SINGAPORE: Government agencies that use third-party software are required to undergo thorough risk assessments and put mitigating measures in place, said Minister for Digital Development and Information Josephine Teo on Wednesday (Aug 7).
Responding to parliamentary questions about the CrowdStrike crash in July, Mrs Teo said agencies must also put quality assurance measures in place to ensure that software changes will not introduce errors in critical systems.
For example, this includes testing software updates in controlled settings before they go live and deploying software changes progressively before rolling them out widely.
“This usually allows us to catch and isolate issues early, but I say usually, because it doesn’t happen all the time.

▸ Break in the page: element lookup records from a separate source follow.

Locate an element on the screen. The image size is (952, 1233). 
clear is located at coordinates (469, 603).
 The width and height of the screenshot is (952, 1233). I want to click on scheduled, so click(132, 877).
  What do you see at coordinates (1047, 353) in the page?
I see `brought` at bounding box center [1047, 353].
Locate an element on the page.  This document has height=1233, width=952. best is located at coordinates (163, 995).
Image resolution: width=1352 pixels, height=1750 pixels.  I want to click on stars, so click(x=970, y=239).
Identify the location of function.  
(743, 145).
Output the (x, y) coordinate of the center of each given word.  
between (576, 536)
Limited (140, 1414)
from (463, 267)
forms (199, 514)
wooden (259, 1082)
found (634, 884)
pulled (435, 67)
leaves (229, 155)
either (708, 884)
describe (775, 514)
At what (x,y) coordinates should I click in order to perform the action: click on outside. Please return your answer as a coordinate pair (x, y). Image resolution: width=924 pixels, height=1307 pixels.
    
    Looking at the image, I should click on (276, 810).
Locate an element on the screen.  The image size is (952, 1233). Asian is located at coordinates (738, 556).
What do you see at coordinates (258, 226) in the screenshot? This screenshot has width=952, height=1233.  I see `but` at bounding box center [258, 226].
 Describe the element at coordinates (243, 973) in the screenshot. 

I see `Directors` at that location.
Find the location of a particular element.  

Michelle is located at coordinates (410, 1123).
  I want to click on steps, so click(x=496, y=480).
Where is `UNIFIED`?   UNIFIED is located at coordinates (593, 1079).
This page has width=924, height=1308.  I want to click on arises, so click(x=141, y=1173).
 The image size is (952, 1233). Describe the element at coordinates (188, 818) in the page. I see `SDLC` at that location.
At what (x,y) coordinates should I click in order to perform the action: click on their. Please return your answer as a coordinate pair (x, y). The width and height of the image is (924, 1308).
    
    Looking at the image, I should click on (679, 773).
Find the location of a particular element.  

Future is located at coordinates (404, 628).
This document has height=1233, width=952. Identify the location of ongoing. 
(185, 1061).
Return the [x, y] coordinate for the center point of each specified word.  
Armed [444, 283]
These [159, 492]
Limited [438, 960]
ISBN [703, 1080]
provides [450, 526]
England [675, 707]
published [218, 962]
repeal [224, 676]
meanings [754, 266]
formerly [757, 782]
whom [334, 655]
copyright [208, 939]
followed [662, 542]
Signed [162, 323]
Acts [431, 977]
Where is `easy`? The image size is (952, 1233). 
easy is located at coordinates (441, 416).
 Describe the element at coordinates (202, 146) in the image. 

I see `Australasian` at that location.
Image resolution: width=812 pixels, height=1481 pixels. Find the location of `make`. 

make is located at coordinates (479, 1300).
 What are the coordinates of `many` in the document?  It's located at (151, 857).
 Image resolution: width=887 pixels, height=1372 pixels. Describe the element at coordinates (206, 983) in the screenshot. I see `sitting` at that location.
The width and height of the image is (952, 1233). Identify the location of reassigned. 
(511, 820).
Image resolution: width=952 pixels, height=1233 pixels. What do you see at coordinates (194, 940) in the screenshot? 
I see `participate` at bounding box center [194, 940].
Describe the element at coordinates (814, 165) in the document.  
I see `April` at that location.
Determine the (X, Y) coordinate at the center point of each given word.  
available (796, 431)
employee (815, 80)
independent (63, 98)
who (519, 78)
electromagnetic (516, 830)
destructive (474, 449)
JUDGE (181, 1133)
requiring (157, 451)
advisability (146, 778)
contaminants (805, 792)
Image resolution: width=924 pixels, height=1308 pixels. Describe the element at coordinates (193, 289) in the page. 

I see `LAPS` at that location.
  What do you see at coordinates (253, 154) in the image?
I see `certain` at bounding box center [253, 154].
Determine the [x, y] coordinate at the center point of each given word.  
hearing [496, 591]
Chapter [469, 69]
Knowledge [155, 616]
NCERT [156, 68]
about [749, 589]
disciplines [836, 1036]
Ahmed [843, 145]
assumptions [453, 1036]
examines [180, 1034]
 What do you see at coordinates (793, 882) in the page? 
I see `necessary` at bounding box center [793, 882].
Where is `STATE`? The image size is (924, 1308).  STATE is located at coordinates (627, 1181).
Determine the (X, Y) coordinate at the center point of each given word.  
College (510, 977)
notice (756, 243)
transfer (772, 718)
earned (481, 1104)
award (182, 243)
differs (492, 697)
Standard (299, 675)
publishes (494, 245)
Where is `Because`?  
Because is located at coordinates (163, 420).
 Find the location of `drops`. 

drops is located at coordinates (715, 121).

There are ways in which the system components interact with each other that are not always possible to map out so clearly,” she added.
Agencies with critical systems need to review the change management processes of their software providers through regular, independent audits, said Mrs Teo.
“This ensures that software changes can be rolled out smoothly and securely.”
Airlines, banks, TV channels and financial institutions around the world were thrown into turmoil on Jul 19 by one of the biggest IT crashes in recent years, caused by an update to CrowdStrike, an antivirus program.
Microsoft said the issue began at 1900GMT on Jul 19, affecting Windows users running the cybersecurity software CrowdStrike Falcon.
In Singapore, more than 100 flights at Changi Airport were delayed due to CrowdStrike outage. Airlines were forced to implement manual check-ins, with self-service machines going down.
Gantry operations at some Housing and Development Board (HDB) carparks were also affected.
Government services and most essential services in Singapore were unaffected by the outages, but some businesses that used CrowdStrike Falcon were affected, said Mrs Teo on Wednesday.
In most cases, the impact was to internal staff, she continued. “In a minority of the cases, customers were impacted due to service disruptions.”
Most of the affected systems recovered and returned to normal within a day, said Mrs Teo.
The Ministry of Digital Development and Information (MDDI) has set up an internal task force to assess if further measures should be taken to improve Singapore’s resilience to such disruptions.
Responding to a supplementary question from Mr Yip Hong Weng (PAP-Yio Chu Kang) about public confidence in government digital services, Mrs Teo likened the reliability of digital systems to that of lifts in HDB blocks.
“I think there is no shortcut to achieving public confidence. You need to be able to put the systems in place, you need to also demonstrate that when disruptions occur, and they inevitably will occur, you are able to recover very quickly,” she added.
For example, lifts will break down from time to time. This happens in every constituency and residents will accept that as long as services recover within a short time, she added.
“There is a difference between the lift system being out of service for two weeks, versus two days, versus two hours. And that is also the approach that we must take,” said Mrs Teo.
“There is no amount of assurance that you can provide except by demonstrating that this is indeed possible, which is why our emphasis has to be on the ability to respond to incidents.”
The minister also responded to a supplementary question from Mr Alex Yam (PAP-Marsiling-Yew Tee) about whether the government would consider making it compulsory for some businesses to adopt contingency plans.
Mrs Teo noted that it would be in the businesses’ own interests to have contingency plans in place, and prescribing the measures might take a sense of agency and ownership away from the IT system’s owners.
There are also many different components that go into a system’s resilience, and to imagine that the government has full understanding of all the different things that could cause major disruptions is “unwise”.